"Białoruś jest naszym krajem, a Polska jest naszą drugą ojczyzną"

"Białoruś jest naszym krajem, a Polska jest naszą drugą ojczyzną"

Dodano: 
Przewodnicząca Związku Polaków na Białorusi Andżelika Borys
Przewodnicząca Związku Polaków na Białorusi Andżelika Borys Źródło: PAP / Paweł Supernak
Nie chcę uciekać ze swojej ziemi – mówi Andżelika Borys, szefowa prześladowanego przez reżim Związku Polaków na Białorusi.

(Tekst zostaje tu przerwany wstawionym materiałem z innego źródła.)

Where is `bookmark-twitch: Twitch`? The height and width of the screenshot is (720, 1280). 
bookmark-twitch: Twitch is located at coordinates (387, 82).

Na początku kwietnia przedstawiciele białoruskich władz zwolnili Andżelikę Borys z aresztu domowego. Liderka Związku Polaków na Białorusi przez dwa lata była pozbawiona wolności przez reżim Łukaszenki, bo wiosną 2021 roku zorganizowała w Grodnie tradycyjny Jarmark Kaziukowy. Białoruscy prokuratorzy zarzucili jej "podżeganie do nienawiści na tle narodowym i religijnym" oraz "rehabilitację nazizmu".

W tym samym okresie aresztowano również polskiego dziennikarza Andrzeja Poczobuta, działacza ZPnB. Według białoruskiej Prokuratury Generalnej Poczobut miał od 2018 roku współorganizować uroczystości poświęcone "żołnierzom wyklętym". Białoruska propaganda zarzuca polskiemu podziemiu antykomunistycznemu współpracę z III Rzeszą i dokonanie zbrodni na ludności cywilnej.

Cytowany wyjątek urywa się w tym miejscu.